The mounting evidence of ever more and ever worse skulduggery will pull Tempe deeper and deeper down what even she sees as a rabbit hole before she confronts a ringleader implicated in “Drugs.The whole set up is quite wildly improbable and the amateur detective (a psychic expert) is perhaps a little too insightful, but all the disparate people and elements of the plot make for a darn good story. I also seem to remember getting frustrated with the character who appoints himself as a leader of the group though my memory may be cheating me! The psychic, Edward Maltby, decides to leave the train and attempt to find another station and he is soon followed by others from his train carriage. From that point on, characters come in and info dump to explain murders (in the past and present), motives and a possibility that all the eerieness was simply the creation of a character's psychic powers which all conspired to create quite a bit of dissonance for this reader.

After this delightfully intriguing start, things get more and more puzzling for the trapped visitors.

It is still not that often that I have come across depictions of characters suffering from shell shock in the original 1920s/30s mysteries. A murder turns out to have taken place on the train, and later another body is discovered in the snow. No one in their right mind would get tea all ready only to leave the house in the middle of a snow storm.

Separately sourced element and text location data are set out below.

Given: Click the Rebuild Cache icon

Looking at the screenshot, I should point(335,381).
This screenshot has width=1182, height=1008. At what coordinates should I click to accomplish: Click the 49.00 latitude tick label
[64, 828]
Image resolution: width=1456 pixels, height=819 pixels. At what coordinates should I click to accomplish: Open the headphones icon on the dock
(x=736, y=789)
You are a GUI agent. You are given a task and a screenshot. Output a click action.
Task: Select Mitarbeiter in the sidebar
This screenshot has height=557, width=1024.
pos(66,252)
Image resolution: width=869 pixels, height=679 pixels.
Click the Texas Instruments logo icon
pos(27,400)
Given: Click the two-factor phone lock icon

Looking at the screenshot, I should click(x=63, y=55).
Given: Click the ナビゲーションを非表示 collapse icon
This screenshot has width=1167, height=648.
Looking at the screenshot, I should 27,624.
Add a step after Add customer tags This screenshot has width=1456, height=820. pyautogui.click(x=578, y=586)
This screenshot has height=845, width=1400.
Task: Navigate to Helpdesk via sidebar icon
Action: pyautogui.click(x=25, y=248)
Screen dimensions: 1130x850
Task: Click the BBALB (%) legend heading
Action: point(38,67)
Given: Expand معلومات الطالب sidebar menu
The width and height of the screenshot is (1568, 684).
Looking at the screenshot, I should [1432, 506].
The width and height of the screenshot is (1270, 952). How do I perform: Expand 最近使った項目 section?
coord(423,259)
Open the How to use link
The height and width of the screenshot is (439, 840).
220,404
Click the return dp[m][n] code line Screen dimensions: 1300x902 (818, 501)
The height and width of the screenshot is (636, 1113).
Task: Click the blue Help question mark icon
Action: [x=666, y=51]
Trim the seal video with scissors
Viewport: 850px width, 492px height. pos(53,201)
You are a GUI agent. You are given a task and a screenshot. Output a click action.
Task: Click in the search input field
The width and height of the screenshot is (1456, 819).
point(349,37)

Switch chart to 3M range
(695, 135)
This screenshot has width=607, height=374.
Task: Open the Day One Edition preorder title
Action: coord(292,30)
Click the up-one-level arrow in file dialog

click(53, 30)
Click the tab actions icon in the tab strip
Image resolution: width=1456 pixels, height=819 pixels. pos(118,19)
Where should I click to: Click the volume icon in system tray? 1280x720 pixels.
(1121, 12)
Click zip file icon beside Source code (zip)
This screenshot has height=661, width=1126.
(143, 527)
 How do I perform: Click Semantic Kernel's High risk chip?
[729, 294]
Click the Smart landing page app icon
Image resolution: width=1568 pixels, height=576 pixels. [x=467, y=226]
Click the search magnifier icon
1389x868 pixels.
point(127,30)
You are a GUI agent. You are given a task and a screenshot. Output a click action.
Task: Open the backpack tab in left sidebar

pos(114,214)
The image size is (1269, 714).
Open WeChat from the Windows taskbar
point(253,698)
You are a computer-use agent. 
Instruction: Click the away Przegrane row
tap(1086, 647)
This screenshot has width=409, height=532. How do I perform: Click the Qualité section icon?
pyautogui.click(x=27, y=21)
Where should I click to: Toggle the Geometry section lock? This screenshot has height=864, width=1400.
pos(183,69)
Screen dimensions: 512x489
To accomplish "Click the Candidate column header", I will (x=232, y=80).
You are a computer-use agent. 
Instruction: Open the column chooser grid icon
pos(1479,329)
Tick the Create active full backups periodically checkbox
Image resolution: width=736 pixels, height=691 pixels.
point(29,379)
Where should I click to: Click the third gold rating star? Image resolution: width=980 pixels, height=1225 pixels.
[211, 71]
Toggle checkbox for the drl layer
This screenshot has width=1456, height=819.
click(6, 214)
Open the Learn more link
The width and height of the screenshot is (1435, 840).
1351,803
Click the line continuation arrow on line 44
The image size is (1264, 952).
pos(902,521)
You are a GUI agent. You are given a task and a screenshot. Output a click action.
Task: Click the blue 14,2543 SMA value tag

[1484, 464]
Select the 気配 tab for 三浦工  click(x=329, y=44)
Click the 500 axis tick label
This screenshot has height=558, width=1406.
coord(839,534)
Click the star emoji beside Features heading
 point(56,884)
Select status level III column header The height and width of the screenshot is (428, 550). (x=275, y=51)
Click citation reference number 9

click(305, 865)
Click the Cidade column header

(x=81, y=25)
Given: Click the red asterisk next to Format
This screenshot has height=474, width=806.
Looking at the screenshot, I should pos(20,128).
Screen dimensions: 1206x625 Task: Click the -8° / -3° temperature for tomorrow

A strange assortment of passengers traveling by train during a blizzard find themselves caught in an acute dilemma when the track becomes impassable. And there is a mysterious portrait that appears to be keeping an eye on all those present from its prominent position at the head of the stairs. But a deserted house where a bread knife lays on the floor, the kettle is boiling, the fires are lit and tea is laid. Cassandra Dewell can’t leave Montana’s Lewis and Clark County fast enough for her new job as chief investigator for Jon Kirkbride, sheriff of Bakken County. There was one part of several pages I had to re-read several times to get it all straight in my mind and, to my mind, the ending was very messy and unsatisfying.Interesting from a social history viewpoint and it is festive, but not in the same league as Dennis Wheatley or Agatha Christie. Farjeon, in contrast, shows the promise of the former but delivers by the end a story that is less than the sum of its very intriguing individual parts. Unexplained deaths are then discovered and eventually, when other uninvited guests find their way to the house, a story begins to unfold and, providing one can keep all the threads together, an explanation, and solution, to the mystery, appropriately late on Christmas Day, is finally is reached. The Crime Classics stand out against the darker crop of contemporary crime fiction and offer something a bit different.